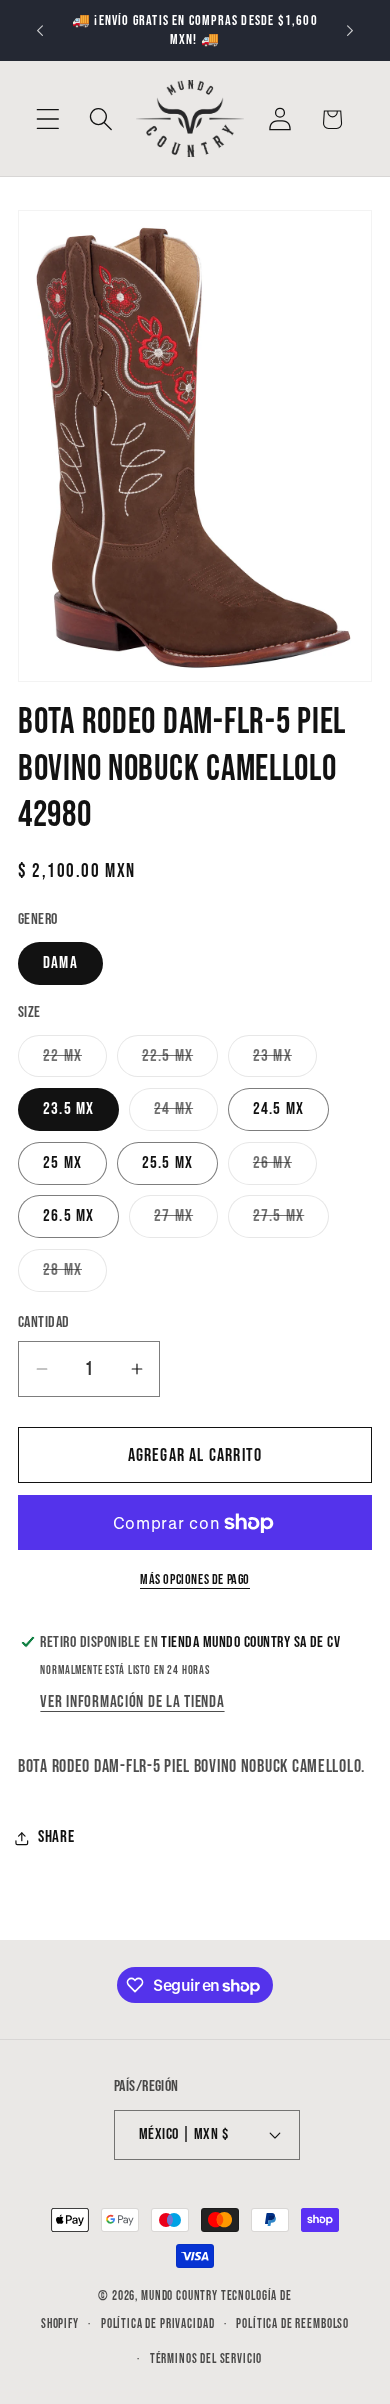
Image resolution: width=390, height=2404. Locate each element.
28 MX (75, 1275)
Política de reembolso (292, 2324)
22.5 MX (180, 1061)
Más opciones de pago (195, 1579)
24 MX (186, 1114)
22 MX (75, 1061)
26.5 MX (68, 1216)
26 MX (285, 1168)
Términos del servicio (206, 2359)
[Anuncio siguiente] (350, 31)
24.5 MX (278, 1109)
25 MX (62, 1163)
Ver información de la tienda (132, 1702)
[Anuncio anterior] (40, 31)
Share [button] (56, 1837)
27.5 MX (291, 1221)
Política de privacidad (157, 2324)
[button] (48, 119)
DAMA (60, 963)
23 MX (285, 1061)
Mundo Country (179, 2296)
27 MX (186, 1221)
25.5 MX (167, 1163)
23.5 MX (68, 1109)
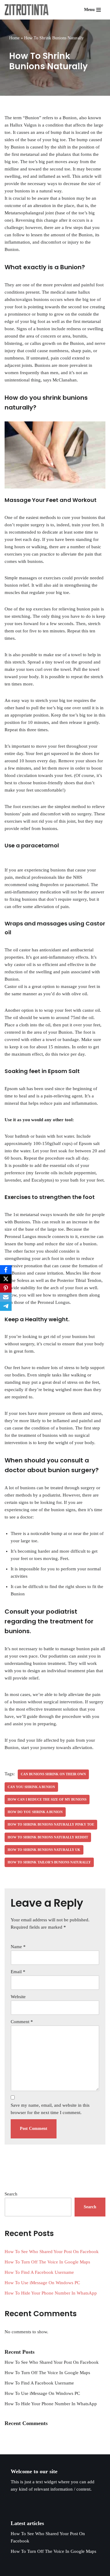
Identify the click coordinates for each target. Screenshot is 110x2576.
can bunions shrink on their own (53, 1774)
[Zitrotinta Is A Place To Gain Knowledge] (28, 9)
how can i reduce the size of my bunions (47, 1799)
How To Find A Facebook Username (39, 2272)
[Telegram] (6, 1306)
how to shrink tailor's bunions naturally (49, 1862)
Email (18, 1971)
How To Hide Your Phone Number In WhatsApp (51, 2293)
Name (18, 1946)
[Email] (6, 1297)
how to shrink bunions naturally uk (44, 1850)
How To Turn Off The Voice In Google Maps (47, 2261)
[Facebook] (6, 1269)
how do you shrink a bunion (35, 1812)
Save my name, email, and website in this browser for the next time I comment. (50, 2109)
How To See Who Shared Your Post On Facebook (52, 2251)
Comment (22, 2021)
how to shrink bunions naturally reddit (48, 1837)
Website (18, 1996)
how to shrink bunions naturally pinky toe (51, 1824)
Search (11, 2193)
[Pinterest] (6, 1288)
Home (14, 38)
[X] (6, 1278)
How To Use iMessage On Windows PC (42, 2282)
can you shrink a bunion (31, 1787)
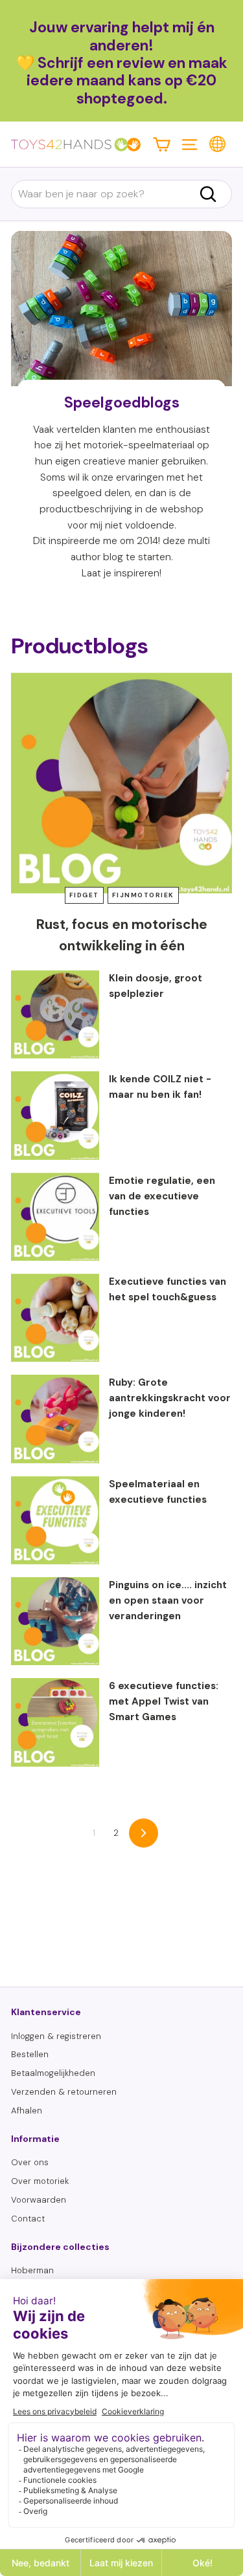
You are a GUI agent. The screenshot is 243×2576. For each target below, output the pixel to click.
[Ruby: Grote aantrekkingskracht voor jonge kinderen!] (55, 1419)
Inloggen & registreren (56, 2036)
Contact (28, 2218)
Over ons (30, 2162)
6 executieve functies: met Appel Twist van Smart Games (163, 1701)
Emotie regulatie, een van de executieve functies (162, 1196)
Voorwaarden (38, 2199)
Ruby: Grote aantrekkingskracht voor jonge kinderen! (170, 1398)
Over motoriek (40, 2181)
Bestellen (30, 2054)
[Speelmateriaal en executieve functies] (55, 1520)
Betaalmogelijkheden (53, 2073)
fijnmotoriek (143, 895)
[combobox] (121, 194)
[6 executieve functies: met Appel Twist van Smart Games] (55, 1722)
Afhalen (26, 2110)
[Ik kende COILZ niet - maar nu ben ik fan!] (55, 1115)
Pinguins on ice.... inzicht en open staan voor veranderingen (168, 1600)
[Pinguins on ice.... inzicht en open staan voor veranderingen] (55, 1621)
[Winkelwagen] (161, 144)
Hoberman (32, 2270)
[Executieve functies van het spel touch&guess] (55, 1318)
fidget (84, 895)
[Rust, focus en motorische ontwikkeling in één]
**********
EXERCISE GOAL - Write out exactly the run of lines above that starts at the line containing "Share [button] (56, 1837)" and ends at the line containing "Games (163, 1701)". Include both, and leave the pictures out.

EXERCISE ANSWER -
Share [button] (56, 1837)
27.5 MX (291, 1221)
Política de privacidad (157, 2324)
[button] (48, 119)
DAMA (60, 963)
23 MX (285, 1061)
Mundo Country (179, 2296)
27 MX (186, 1221)
25.5 MX (167, 1163)
23.5 MX (68, 1109)
Identify the click coordinates for each target. Screenshot is 110x2576.
can bunions shrink on their own (53, 1774)
[Zitrotinta Is A Place To Gain Knowledge] (28, 9)
how can i reduce the size of my bunions (47, 1799)
How To Find A Facebook Username (39, 2272)
[Telegram] (6, 1306)
how to shrink tailor's bunions naturally (49, 1862)
Email (18, 1971)
How To Hide Your Phone Number In WhatsApp (51, 2293)
Name (18, 1946)
[Email] (6, 1297)
how to shrink bunions naturally uk (44, 1850)
How To Turn Off The Voice In Google Maps (47, 2261)
[Facebook] (6, 1269)
how do you shrink a bunion (35, 1812)
Save my name, email, and website in this browser for the next time I comment. (50, 2109)
How To See Who Shared Your Post On Facebook (52, 2251)
Comment (22, 2021)
how to shrink bunions naturally reddit (48, 1837)
Website (18, 1996)
how to shrink bunions naturally pinky toe (51, 1824)
Search (11, 2193)
[Pinterest] (6, 1288)
Home (14, 38)
[X] (6, 1278)
How To Use iMessage On Windows PC (42, 2282)
can you shrink a bunion (31, 1787)
You are a GUI agent. The screenshot is 243×2576. For each target below, output the pixel to click.
[Ruby: Grote aantrekkingskracht voor jonge kinderen!] (55, 1419)
Inloggen & registreren (56, 2036)
Contact (28, 2218)
Over ons (30, 2162)
6 executieve functies: met Appel Twist van Smart Games (163, 1701)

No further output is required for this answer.